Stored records
━━━━━━

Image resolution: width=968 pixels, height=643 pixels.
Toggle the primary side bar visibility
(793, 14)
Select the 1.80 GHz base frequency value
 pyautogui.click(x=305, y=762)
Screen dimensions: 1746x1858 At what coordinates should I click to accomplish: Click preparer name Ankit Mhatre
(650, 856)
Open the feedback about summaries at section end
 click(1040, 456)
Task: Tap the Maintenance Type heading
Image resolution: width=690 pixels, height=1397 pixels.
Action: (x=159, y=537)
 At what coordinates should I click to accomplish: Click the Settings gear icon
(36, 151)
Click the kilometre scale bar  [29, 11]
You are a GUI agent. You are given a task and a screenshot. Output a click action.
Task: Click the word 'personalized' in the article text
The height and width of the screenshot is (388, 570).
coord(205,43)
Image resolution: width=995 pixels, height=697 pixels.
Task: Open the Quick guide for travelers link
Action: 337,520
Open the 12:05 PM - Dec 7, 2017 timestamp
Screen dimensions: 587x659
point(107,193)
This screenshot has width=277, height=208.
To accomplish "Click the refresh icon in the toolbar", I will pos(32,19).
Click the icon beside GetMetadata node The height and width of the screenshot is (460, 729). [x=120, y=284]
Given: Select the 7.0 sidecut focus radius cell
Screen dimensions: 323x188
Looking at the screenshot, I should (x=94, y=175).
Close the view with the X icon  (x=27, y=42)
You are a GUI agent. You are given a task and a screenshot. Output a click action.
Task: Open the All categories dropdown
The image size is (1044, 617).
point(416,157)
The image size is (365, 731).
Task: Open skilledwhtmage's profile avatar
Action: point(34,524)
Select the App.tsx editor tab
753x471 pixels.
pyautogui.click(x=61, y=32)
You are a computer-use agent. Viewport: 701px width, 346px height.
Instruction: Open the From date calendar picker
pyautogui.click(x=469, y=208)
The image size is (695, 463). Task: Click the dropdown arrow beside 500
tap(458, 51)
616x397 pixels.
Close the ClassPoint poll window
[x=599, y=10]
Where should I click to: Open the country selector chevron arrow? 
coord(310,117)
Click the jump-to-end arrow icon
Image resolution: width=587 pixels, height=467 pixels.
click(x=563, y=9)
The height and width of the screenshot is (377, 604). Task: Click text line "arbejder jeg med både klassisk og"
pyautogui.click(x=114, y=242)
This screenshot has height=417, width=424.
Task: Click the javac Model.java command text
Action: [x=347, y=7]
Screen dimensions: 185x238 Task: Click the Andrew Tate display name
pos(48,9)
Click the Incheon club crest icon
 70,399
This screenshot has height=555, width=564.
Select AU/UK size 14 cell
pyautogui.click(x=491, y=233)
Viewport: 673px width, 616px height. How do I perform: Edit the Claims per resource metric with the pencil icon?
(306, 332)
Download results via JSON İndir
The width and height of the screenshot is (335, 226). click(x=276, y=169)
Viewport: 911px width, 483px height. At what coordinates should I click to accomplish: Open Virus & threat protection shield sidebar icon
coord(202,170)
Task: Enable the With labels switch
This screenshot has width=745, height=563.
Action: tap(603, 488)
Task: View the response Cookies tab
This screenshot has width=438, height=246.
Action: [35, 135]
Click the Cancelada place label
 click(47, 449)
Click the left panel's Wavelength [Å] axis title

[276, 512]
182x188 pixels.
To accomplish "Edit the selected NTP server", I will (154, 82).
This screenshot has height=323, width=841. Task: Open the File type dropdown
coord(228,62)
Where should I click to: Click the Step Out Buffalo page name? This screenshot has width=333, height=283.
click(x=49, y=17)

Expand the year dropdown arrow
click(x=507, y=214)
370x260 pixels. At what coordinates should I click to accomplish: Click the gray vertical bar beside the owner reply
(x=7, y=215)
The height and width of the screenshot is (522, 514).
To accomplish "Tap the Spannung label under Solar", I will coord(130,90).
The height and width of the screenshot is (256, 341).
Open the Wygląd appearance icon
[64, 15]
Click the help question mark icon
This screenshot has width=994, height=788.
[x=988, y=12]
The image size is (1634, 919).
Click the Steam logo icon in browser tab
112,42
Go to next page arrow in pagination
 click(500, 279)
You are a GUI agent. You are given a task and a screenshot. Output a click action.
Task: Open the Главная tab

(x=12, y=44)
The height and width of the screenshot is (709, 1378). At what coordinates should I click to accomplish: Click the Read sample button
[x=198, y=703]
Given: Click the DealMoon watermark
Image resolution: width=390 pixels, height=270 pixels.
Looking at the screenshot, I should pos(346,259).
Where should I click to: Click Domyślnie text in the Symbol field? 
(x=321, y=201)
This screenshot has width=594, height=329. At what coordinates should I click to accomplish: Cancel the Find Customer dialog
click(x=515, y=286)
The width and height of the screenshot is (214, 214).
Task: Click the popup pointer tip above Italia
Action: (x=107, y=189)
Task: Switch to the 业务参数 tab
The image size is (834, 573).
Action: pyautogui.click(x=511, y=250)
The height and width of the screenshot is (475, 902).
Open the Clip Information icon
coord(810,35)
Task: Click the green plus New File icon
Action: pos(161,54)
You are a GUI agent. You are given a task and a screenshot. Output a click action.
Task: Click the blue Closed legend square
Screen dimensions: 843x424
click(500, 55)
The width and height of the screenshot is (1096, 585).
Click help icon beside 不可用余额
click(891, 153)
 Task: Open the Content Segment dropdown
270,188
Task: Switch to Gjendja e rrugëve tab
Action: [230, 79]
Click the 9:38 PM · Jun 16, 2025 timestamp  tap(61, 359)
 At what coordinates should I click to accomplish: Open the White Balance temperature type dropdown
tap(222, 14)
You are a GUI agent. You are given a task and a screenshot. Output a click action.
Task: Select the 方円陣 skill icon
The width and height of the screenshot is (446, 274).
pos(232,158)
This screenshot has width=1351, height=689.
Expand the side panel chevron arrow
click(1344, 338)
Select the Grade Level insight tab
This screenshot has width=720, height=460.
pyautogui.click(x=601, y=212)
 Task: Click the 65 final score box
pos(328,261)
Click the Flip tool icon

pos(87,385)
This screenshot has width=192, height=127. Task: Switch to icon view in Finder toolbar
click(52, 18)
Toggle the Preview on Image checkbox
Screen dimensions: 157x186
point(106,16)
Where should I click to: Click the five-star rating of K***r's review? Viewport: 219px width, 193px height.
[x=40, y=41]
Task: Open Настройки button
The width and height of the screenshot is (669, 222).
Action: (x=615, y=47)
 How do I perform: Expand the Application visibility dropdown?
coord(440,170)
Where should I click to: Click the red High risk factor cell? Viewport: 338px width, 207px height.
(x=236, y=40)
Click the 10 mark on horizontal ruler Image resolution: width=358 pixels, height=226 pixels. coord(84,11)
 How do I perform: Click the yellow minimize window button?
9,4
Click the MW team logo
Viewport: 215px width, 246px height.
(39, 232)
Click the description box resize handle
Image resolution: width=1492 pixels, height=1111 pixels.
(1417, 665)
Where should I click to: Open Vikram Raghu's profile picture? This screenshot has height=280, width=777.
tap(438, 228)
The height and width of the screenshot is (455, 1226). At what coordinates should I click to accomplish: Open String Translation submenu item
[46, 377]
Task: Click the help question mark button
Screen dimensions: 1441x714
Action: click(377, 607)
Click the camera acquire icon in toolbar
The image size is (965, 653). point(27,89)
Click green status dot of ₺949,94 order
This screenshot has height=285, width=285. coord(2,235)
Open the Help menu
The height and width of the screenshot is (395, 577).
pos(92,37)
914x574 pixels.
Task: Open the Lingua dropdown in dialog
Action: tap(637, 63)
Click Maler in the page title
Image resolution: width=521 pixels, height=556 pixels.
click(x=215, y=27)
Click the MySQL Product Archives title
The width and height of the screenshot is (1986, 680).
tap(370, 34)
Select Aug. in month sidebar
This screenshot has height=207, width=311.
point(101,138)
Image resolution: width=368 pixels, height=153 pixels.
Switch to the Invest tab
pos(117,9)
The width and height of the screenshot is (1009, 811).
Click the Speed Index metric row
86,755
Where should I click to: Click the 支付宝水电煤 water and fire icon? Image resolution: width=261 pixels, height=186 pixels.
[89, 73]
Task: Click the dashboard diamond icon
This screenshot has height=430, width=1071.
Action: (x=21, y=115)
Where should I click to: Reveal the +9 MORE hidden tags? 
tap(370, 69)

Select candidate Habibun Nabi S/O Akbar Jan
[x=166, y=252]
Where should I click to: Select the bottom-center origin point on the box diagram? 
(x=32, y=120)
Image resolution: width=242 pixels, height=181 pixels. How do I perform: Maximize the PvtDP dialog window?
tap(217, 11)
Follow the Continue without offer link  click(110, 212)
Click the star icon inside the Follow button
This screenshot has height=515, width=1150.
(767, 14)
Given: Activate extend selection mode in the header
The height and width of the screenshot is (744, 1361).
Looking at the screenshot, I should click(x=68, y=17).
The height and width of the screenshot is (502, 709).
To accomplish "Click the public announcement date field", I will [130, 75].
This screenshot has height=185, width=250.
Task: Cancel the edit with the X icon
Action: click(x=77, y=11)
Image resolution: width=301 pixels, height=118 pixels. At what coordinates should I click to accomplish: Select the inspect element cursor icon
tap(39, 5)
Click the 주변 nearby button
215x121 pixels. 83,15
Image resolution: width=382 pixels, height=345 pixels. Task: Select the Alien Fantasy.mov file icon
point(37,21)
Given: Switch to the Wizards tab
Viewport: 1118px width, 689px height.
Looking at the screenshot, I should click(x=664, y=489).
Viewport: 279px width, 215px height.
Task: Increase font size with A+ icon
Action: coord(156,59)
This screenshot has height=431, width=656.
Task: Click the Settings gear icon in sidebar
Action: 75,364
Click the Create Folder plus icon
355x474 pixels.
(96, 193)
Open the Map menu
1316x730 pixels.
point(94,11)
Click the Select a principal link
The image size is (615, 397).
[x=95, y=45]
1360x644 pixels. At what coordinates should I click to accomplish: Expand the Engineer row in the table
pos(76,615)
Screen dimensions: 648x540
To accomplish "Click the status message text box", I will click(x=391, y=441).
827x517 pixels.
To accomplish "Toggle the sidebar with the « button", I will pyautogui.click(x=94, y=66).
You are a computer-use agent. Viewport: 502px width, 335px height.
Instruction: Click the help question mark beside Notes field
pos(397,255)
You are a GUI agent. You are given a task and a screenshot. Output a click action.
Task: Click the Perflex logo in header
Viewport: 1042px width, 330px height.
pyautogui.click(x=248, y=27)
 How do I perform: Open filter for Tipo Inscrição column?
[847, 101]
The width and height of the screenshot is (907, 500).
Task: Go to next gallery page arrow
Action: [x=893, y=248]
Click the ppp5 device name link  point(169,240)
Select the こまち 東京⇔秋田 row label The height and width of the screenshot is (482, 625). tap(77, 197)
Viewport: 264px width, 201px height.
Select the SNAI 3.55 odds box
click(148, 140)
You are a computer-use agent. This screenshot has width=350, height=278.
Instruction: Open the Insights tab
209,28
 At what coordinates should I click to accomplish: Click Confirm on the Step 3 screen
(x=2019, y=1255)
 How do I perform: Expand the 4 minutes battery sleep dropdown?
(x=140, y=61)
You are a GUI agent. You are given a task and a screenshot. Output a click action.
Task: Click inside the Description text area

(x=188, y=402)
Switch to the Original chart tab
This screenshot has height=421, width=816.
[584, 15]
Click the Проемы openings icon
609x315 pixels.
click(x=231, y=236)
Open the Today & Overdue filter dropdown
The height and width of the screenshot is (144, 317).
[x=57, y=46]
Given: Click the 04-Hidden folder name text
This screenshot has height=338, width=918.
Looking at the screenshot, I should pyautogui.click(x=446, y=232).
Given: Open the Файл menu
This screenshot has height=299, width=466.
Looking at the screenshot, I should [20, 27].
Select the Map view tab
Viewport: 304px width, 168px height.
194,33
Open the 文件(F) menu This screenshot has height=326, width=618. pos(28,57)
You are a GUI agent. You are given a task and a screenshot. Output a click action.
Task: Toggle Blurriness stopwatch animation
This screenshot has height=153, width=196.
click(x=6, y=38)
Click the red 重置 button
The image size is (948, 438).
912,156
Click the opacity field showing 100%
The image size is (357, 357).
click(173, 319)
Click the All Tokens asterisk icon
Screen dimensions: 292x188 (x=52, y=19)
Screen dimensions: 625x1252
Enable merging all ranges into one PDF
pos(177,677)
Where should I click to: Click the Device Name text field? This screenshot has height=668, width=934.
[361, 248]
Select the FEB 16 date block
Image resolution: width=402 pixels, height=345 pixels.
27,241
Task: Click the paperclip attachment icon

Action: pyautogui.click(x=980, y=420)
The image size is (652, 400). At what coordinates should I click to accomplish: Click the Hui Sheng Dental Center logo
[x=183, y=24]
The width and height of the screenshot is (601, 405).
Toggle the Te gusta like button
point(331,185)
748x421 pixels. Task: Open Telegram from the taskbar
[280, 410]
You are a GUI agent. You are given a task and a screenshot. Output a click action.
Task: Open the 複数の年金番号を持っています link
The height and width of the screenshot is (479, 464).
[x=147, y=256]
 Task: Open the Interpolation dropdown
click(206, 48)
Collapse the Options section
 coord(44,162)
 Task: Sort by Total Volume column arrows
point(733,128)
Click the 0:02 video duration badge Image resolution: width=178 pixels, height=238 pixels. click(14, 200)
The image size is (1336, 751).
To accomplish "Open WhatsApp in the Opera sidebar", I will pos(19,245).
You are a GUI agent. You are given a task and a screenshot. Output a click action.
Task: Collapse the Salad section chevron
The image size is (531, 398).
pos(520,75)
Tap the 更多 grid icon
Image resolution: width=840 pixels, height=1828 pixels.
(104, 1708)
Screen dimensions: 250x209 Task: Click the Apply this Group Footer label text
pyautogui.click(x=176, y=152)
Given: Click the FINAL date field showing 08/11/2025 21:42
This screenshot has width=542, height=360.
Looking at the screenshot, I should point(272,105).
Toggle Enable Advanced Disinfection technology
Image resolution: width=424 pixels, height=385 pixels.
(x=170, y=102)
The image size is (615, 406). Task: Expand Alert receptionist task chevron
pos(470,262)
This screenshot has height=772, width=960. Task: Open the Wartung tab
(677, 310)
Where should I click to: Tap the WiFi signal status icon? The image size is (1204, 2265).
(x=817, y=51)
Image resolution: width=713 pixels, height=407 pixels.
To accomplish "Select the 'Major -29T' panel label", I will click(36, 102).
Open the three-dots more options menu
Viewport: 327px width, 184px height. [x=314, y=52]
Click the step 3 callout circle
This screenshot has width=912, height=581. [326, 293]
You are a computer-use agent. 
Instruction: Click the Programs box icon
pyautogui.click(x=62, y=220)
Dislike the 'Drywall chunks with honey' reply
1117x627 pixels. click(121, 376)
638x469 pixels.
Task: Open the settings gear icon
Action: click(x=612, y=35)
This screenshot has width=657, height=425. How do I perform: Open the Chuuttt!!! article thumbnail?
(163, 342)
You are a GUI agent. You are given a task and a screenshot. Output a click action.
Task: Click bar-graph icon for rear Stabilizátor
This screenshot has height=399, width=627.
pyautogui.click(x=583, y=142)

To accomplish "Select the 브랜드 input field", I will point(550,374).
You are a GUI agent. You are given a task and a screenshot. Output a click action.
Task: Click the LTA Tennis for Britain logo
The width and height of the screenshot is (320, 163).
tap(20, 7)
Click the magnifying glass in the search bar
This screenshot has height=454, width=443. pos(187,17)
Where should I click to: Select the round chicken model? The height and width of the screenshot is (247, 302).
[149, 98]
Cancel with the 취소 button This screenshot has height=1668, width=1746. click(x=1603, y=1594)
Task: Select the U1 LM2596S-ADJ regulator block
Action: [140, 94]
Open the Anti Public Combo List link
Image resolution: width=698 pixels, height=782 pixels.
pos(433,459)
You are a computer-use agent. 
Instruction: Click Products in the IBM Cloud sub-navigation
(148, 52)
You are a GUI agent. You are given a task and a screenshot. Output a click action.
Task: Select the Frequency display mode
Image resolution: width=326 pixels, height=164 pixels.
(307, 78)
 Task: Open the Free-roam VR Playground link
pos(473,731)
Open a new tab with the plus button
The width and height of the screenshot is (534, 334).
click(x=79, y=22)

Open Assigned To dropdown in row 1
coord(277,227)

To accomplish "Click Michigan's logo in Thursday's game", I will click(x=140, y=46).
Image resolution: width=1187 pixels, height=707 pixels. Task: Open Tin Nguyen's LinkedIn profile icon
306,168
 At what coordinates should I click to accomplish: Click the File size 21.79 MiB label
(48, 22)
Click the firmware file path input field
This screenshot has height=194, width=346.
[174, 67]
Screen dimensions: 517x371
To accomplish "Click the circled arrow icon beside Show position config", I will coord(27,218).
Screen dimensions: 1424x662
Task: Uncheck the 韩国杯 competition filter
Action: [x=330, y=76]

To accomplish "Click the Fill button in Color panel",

━━━━━━

* **To do**
Every line in the records above with the string "header" in it should be shown.

* **Exercise answer**
Given: Activate extend selection mode in the header
Task: Click the Perflex logo in header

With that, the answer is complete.